Kevin Williamson of National Review Online explores the questionable link between Democratic tax proposals and raising government revenue.
Perhaps the strangest utterance of Barack Obama’s career in public office — a career that was full of utterly bizarre pronunciations of many kinds on many subjects — was his 2008 claim that raising taxes on the wealthy is a moral imperative, even if the tax increase in question ended up reducing overall federal revenue.

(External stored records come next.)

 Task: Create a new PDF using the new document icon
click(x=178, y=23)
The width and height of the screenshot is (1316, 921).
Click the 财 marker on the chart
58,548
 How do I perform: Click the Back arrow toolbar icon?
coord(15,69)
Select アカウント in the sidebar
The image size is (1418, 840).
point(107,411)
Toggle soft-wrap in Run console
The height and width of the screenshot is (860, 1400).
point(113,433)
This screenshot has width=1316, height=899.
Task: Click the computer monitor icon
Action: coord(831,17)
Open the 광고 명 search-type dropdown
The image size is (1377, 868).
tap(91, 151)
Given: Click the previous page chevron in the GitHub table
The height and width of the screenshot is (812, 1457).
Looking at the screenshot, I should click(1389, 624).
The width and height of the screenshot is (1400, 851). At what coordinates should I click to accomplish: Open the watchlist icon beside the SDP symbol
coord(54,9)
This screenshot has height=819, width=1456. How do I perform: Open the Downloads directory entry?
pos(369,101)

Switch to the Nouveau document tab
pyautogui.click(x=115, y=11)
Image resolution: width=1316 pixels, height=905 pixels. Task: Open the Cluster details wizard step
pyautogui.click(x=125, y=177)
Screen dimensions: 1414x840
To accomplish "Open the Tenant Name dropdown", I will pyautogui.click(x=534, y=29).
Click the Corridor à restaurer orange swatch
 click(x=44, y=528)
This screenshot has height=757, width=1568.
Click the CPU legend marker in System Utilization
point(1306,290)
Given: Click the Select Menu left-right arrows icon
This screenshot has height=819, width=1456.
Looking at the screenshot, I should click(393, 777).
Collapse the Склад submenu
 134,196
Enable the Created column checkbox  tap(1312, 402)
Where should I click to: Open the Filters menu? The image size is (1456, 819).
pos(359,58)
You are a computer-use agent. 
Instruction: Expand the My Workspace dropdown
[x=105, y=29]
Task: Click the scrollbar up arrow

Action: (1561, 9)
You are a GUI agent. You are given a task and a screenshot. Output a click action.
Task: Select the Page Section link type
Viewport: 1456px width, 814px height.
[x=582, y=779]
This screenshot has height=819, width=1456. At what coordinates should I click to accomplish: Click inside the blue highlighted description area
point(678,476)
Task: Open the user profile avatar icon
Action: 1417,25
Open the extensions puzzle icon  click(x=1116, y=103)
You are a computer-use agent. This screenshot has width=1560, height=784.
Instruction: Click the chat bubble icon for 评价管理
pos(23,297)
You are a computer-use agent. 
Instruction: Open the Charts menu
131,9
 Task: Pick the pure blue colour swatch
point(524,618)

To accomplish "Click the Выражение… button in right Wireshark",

Which is to say, Obama argued that it did not matter whether a tax increase hurt the Treasury, so long as it also hurt, at least in theory and on paper, certain wealthy people. That wasn’t a one-off: In his crackpot speech in Osawatomie, Kan., during which he tried to reanimate Teddy Roosevelt’s “new nationalism” cult (this was back before progressives had decided that to use the word “nationalism” in public was akin to shouting “Sieg heil!”), he took a similarly moralizing approach. “Our tax code must reflect our values,” he proclaimed. …
… [W]hen it comes to shameless crazy, Senator Sanders is always ready to throw down. Not satisfied with a nonsensical wealth tax that is never going to be enacted or implemented, he has now unveiled a nonsensical inequality tax that is never going to be enacted or implemented. The proposal — which is economically insane and probably illegal — would impose a punitive tax on companies unless they adhered to certain ratio of executive pay to that of the average worker. Of course it’s dumb and destructive — that’s the point.
When politicians fail at the basics of governance — and ours have failed and are failing — they embrace moral crusades and moral hysterias.